BEGIN

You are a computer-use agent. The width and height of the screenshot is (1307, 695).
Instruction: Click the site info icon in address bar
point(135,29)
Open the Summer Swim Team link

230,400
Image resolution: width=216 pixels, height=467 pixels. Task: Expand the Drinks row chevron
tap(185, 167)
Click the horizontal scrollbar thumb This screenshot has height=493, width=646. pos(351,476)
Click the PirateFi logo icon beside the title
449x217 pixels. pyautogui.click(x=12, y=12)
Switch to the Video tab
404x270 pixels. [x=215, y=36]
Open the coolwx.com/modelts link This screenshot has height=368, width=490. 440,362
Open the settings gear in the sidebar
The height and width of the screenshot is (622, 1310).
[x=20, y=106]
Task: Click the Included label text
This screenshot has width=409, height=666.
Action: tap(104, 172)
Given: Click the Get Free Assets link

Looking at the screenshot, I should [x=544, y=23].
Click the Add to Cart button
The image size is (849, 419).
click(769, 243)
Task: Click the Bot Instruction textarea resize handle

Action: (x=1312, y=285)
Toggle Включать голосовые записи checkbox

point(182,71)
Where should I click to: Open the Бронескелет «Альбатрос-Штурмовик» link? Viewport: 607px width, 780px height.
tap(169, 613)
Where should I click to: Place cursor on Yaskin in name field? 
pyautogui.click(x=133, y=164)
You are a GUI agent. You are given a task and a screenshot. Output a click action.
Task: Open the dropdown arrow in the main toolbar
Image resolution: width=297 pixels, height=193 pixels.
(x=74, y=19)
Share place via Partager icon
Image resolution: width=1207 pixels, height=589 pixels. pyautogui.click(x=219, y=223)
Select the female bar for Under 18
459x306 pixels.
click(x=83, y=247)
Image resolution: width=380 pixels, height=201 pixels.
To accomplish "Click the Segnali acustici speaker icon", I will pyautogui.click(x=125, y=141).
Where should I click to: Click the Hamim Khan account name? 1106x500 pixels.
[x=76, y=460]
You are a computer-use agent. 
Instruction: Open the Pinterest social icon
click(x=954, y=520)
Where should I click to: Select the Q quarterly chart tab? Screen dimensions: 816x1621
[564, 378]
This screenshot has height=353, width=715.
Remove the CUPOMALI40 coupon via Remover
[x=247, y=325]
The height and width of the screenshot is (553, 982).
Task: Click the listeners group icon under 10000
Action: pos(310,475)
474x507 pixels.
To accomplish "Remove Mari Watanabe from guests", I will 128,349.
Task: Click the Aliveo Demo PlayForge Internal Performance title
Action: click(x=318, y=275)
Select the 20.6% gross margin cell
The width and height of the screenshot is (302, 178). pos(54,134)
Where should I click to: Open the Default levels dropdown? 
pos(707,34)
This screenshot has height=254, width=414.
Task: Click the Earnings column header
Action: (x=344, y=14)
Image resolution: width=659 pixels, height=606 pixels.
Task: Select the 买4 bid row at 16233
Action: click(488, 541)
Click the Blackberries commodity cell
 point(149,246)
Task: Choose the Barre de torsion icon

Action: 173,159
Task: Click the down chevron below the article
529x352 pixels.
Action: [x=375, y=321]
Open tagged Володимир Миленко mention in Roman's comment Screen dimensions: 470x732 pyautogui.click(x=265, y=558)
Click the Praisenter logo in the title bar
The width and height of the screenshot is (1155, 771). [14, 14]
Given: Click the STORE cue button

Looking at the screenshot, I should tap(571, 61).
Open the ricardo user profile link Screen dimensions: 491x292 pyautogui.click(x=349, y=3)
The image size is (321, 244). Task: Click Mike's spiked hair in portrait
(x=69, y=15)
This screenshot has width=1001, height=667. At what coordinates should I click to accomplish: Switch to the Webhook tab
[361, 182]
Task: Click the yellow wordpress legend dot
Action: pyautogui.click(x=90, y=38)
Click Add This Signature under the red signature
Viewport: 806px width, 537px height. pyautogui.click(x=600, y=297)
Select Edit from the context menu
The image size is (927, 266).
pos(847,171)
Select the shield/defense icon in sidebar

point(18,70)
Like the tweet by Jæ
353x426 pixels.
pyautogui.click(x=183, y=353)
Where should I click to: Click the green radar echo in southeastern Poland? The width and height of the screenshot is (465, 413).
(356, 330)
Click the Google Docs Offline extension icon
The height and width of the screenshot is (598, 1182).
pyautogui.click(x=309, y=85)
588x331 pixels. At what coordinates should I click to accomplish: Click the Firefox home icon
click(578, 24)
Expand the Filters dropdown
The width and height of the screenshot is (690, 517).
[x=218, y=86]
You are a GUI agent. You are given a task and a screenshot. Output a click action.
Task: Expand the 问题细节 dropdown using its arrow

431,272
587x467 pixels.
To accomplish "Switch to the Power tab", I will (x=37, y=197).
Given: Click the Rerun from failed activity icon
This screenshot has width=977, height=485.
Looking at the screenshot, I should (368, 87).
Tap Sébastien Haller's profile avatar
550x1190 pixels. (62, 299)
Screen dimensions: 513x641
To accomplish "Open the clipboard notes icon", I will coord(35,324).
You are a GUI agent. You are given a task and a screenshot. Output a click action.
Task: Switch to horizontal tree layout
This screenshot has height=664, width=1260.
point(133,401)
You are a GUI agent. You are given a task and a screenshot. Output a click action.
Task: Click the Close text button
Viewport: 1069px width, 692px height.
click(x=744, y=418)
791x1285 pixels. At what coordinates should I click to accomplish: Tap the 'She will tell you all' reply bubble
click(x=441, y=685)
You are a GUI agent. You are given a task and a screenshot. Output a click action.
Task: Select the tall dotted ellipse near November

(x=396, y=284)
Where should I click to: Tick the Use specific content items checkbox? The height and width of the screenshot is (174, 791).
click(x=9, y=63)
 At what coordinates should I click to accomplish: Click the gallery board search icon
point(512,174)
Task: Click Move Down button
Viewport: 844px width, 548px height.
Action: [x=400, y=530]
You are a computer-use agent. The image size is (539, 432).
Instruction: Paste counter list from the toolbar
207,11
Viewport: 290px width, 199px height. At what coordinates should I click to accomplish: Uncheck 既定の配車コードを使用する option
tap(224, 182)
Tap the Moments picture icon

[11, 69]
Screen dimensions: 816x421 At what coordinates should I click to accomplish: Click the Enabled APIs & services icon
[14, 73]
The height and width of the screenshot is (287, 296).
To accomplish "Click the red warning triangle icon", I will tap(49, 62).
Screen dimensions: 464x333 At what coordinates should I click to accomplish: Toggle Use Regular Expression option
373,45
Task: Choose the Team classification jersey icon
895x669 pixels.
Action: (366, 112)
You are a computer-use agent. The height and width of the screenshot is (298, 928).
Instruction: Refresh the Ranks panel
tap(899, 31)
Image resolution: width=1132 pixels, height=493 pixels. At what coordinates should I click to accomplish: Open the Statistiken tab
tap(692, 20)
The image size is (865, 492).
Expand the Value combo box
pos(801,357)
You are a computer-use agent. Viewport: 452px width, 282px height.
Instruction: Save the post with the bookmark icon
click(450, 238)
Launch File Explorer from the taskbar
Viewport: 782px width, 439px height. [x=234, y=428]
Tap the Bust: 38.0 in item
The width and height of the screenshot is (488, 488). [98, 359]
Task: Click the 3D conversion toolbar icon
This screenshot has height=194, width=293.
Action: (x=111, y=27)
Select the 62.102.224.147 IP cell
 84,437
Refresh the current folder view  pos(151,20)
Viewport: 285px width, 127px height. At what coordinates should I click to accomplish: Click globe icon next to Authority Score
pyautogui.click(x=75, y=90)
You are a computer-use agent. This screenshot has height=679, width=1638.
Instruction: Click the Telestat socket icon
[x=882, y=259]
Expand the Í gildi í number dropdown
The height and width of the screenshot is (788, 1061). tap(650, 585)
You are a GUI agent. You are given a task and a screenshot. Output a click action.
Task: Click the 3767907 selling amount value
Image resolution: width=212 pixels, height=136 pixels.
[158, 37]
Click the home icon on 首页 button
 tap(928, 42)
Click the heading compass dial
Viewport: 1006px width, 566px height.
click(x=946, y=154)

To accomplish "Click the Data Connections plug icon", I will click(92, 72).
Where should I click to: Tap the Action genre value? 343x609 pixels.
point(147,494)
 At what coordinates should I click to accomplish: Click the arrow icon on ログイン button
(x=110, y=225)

END

WORK TO BE COMPLETED => Lines to set down from above: the line with "529x352 pixels.", the line with "Click the Google Docs Offline extension icon", and every line between, each exactly as written.

EXPECTED ANSWER =>
529x352 pixels.
Action: [x=375, y=321]
Open tagged Володимир Миленко mention in Roman's comment Screen dimensions: 470x732 pyautogui.click(x=265, y=558)
Click the Praisenter logo in the title bar
The width and height of the screenshot is (1155, 771). [14, 14]
Given: Click the STORE cue button

Looking at the screenshot, I should tap(571, 61).
Open the ricardo user profile link Screen dimensions: 491x292 pyautogui.click(x=349, y=3)
The image size is (321, 244). Task: Click Mike's spiked hair in portrait
(x=69, y=15)
This screenshot has width=1001, height=667. At what coordinates should I click to accomplish: Switch to the Webhook tab
[361, 182]
Task: Click the yellow wordpress legend dot
Action: pyautogui.click(x=90, y=38)
Click Add This Signature under the red signature
Viewport: 806px width, 537px height. pyautogui.click(x=600, y=297)
Select Edit from the context menu
The image size is (927, 266).
pos(847,171)
Select the shield/defense icon in sidebar

point(18,70)
Like the tweet by Jæ
353x426 pixels.
pyautogui.click(x=183, y=353)
Where should I click to: Click the green radar echo in southeastern Poland? The width and height of the screenshot is (465, 413).
(356, 330)
Click the Google Docs Offline extension icon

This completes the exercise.